Source data:
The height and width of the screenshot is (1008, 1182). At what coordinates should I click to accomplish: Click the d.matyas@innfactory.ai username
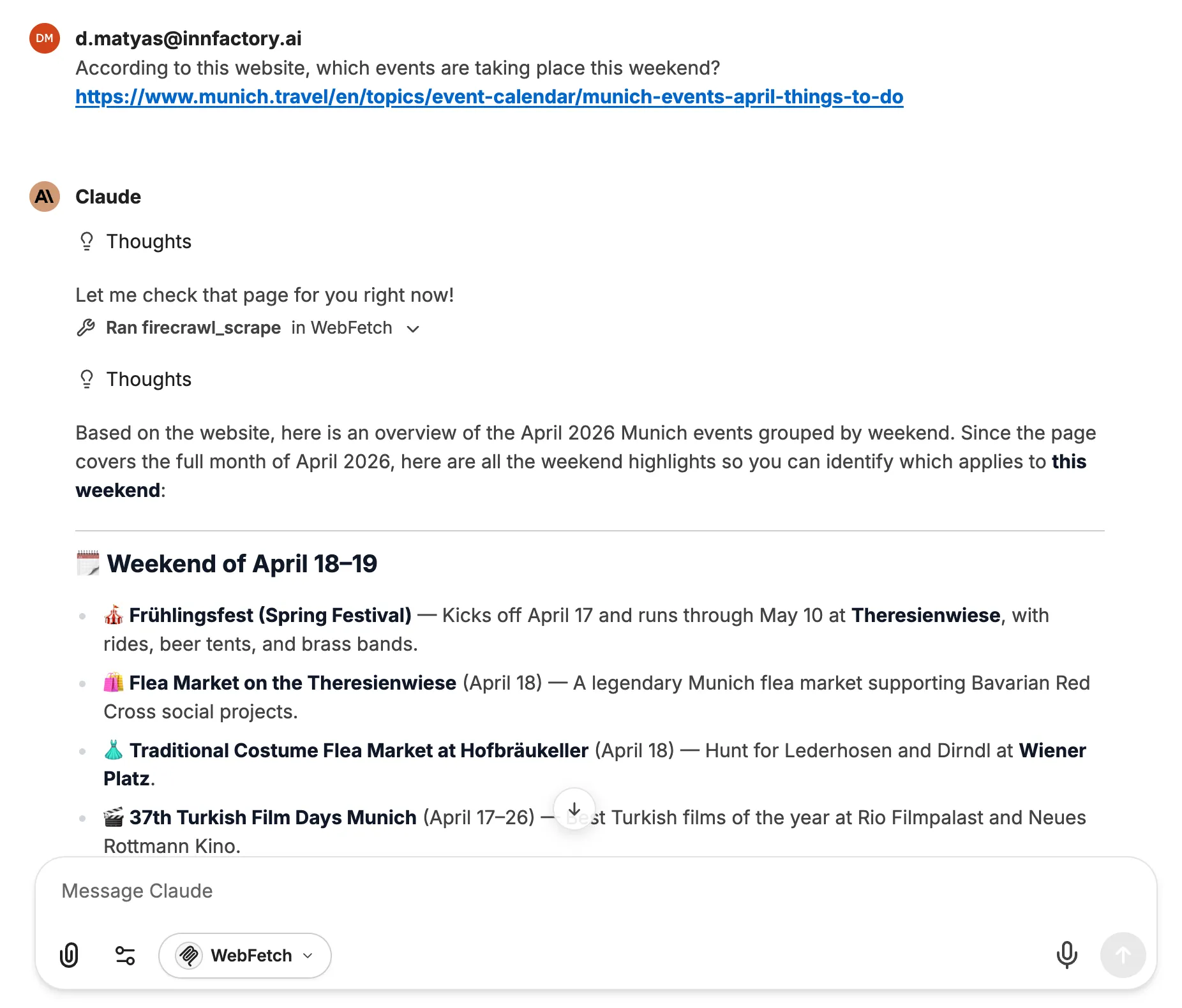point(188,39)
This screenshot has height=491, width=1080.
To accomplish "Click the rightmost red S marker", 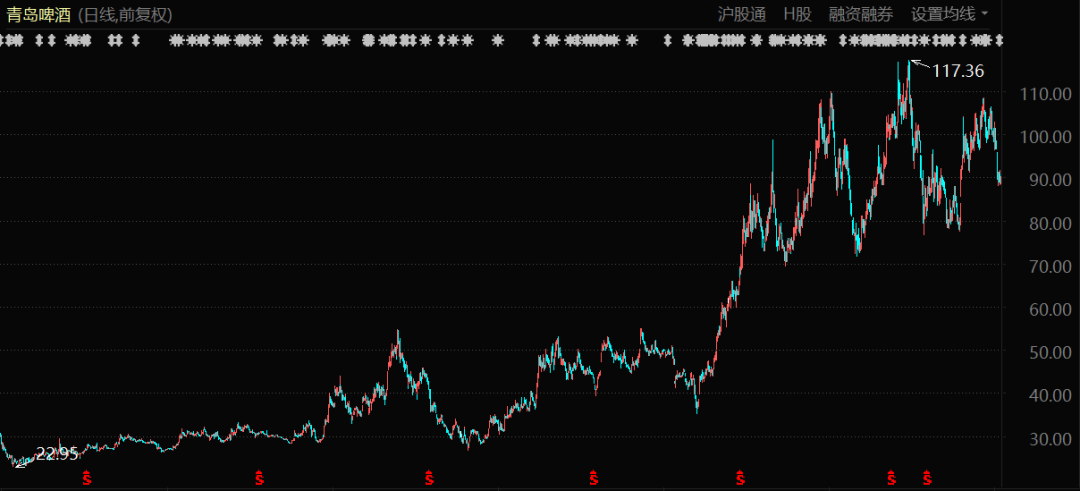I will click(927, 478).
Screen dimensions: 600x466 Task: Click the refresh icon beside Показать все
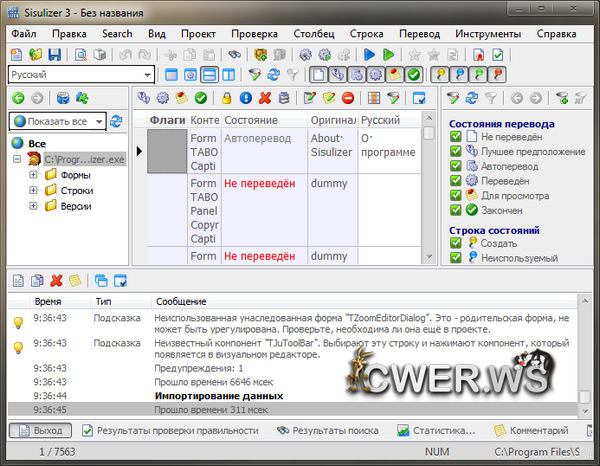pyautogui.click(x=117, y=121)
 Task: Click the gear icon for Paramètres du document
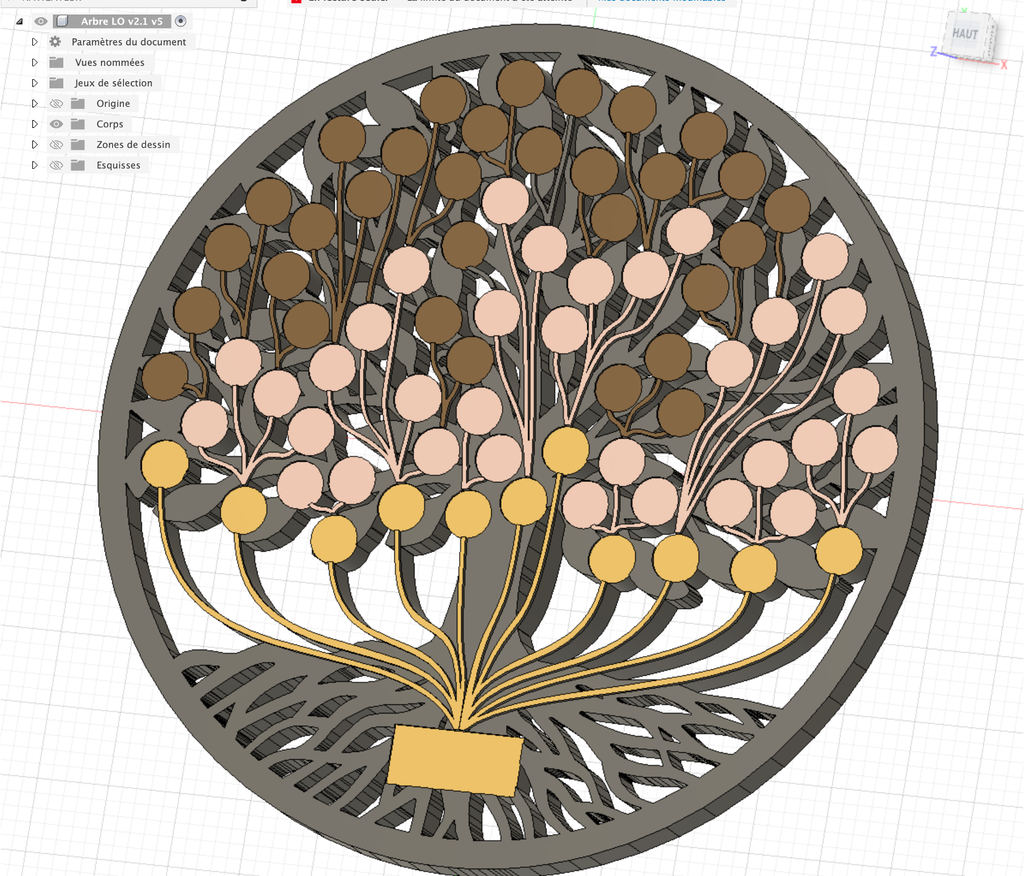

--- Task brief ---
Your answer must consist only of the lines from the one containing "Screen dimensions: 600x466" through the end of the entries, restated word for word, with no pictures.

--- Solved problem ---
Screen dimensions: 600x466 Task: Click the refresh icon beside Показать все
pyautogui.click(x=117, y=121)
 Task: Click the gear icon for Paramètres du document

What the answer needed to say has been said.